# Aluminum core, desert ironwood scales: Handle finished



## JoergS (Dec 17, 2009)

I want to make another basic, but beautiful slingshot. Still had these knife scale pieces of Arizona DI lying around. Way too thin to make a full handle out of them, so I sawed out an aluminum core from a 5mm board.

It came out very nice. Now I will have to make a fork that is worthy to be attached.


























Jörg


----------



## dhansen (Aug 31, 2010)

That is turning out awesome, Jorg. That Desert Ironwood is beautiful and I'm sure, super hard. How did you attach the handle scales? Looks like you used no pins.


----------



## JoergS (Dec 17, 2009)

There are three pins INSIDE of the piece, all glued together with strong epoxy. I also roughened the surfaces well with 80 grit sandpaper. This is rock solid.

I don't like pins on the surface of the ADI, so I try to find a way around them.

Jörg


----------



## dragonmaster (Dec 24, 2009)

That looks great Jeorg and I know you'll make a nice shooter with it. Have you ever considered making a aluminum core board cut. I know there not really your stile but would be something different. Some thing like the cougar might be cool. Just a idea.


----------



## JoergS (Dec 17, 2009)

In fact I bought a 30 mm aluminum board recently and will make a boardcut from it. Most likely it will be a Phoenix.

Now that Hogancastings can cast a solid frame from a wooden sample, it seems a waste of energy to cut a frame out of solid aluminum though.

Jörg


----------



## dragonmaster (Dec 24, 2009)

I'm sorry what I was talking about a laminate not solid aluminum.

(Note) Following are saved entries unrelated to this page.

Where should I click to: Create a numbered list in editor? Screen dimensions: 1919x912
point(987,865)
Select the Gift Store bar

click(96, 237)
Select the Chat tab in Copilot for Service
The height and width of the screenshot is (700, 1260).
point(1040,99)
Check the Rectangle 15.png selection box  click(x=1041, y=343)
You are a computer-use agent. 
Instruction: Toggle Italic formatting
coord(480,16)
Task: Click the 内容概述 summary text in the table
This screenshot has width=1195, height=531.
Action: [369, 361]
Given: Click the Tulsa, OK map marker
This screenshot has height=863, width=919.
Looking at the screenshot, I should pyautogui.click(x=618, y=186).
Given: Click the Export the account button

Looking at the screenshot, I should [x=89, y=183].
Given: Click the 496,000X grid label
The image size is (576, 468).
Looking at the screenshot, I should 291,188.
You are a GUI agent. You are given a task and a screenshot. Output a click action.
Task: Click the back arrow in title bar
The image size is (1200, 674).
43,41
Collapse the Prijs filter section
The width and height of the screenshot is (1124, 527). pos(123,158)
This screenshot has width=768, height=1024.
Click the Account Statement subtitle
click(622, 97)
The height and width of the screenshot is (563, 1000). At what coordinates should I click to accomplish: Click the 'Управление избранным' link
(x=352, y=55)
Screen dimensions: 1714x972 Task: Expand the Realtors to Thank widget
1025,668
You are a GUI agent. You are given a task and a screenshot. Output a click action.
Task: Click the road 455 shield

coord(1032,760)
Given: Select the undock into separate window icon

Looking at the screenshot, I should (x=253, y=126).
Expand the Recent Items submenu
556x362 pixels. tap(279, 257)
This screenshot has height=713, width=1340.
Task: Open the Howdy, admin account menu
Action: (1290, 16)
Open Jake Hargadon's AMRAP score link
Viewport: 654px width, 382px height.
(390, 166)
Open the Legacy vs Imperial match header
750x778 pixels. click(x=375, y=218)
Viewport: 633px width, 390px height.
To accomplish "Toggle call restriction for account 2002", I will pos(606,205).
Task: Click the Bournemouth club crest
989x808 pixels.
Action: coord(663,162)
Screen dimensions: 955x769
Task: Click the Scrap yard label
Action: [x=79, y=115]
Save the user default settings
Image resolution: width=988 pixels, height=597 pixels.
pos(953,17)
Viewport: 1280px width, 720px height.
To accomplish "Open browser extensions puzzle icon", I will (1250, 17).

Some time my words don't come out right.


----------



## JoergS (Dec 17, 2009)

Ah OK, in this case yes, I do plan to use aluminum instead of multiplex for some of my designs in the future.

Jörg


----------



## dragonmaster (Dec 24, 2009)

Looking forward to it you have some of the best idea's and designs. You really make us rethink the slingshot.


----------



## harpersgrace (Jan 28, 2010)

That looks great, going to make one fine slingshot..


----------



## Pro-Shot (UK) Catapults (Apr 21, 2010)

We can cast cores and blanks to size also .nice work all the best Pete


JoergS said:


> Ah OK, in this case yes, I do plan to use aluminum instead of multiplex for some of my designs in the future.
> 
> Jörg


----------



## JoergS (Dec 17, 2009)

Hogancastings said:


> We can cast cores and blanks to size also


Hmmm... I guess a Hand Howitzer core from 10 mm aluminum would work, people could attach nice scales.


----------



## Pro-Shot (UK) Catapults (Apr 21, 2010)

We Are so far behind with the bronze howitzer cant think of aluminium hope to have it up on the web site real soon


JoergS said:


> We can cast cores and blanks to size also


Hmmm... I guess a Hand Howitzer core from 10 mm aluminum would work, people could attach nice scales.
[/quote]


----------